- Fidelity Canada has developed a spot bitcoin ETF, which will begin trading on Thursday.
- According to Eric Balchunas, senior ETF analyst at Bloomberg, Fidelity is “the biggest asset manager to date with a bitcoin ETF.”
- In Europe and Canada, spot bitcoin ETFs are traded, but only futures-based ETFs have been permitted in the United States.
Fidelity Investments is going to establish an exchange traded fund (ETF) backed by bitcoin, rather than bitcoin futures, but the fund will be listed in Canada because US regulators have yet to approve these crypto products.
According to its website, Fidelity Investments Canada, a subsidiary of the Boston-based asset manager, will launch the Fidelity Advantage Bitcoin ETF and ETF Fund “on or around December 2” under the ticker FBTC.
Fidelity Clearing Canada, the ETF’s bitcoin sub-custodian, will acquire and hold bitcoin, which investors will be able to buy and sell on the Toronto Stock Exchange.
In Europe, as well as Canada, where regulators approved the products in February, ETFs backed by physically settled bitcoin are accessible.
FIDELITY YET TO RECEIVE A PERMISSION FOR ETF
In August, French regulators approved Melanion Capital’s application to establish its own spot bitcoin ETF.
“We feel that cryptocurrency is a genuine asset class that we would like to include in our product offering as an investment alternative for retail clients in Canada,” a Fidelity Investments Canada official told Insider.
For the time being, US investors can only invest in bitcoin-futures ETFs.

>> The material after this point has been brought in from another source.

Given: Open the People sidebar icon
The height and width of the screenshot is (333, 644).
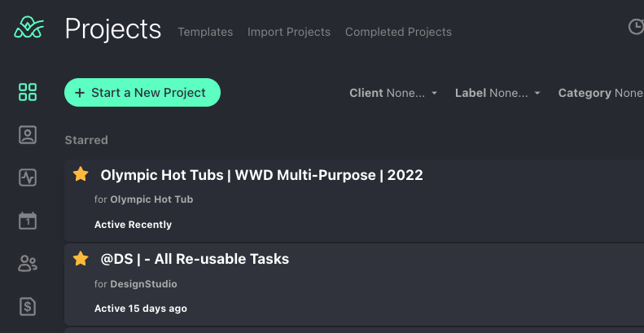Looking at the screenshot, I should [28, 264].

Fidelity filed a request to list a spot bitcoin ETF in the United States in March, but has yet to receive permission.
On Twitter, Bloomberg Senior ETF Analyst Eric Balchunas stated, “This should be embarrassing for the SEC that one of America’s biggest, most historic names in investment is compelled to go up North to serve its clients.”
PREVIOUSLY LAUNCHED BITCOIN ETFs
ProShares, Valkyrie, and VanEck have all had bitcoin futures ETFs approved by US regulators thus far.
Because bitcoin futures are typically in “contango,” meaning the futures price is higher than the spot price of the underlying commodity, investors can lose money when they roll their positions, Fidelity chose to offer a bitcoin spot ETF rather a futures one.
According to the business, bitcoin futures ETFs may face capacity constraints due to restrictions on the number of futures contracts an ETF can hold at any given moment.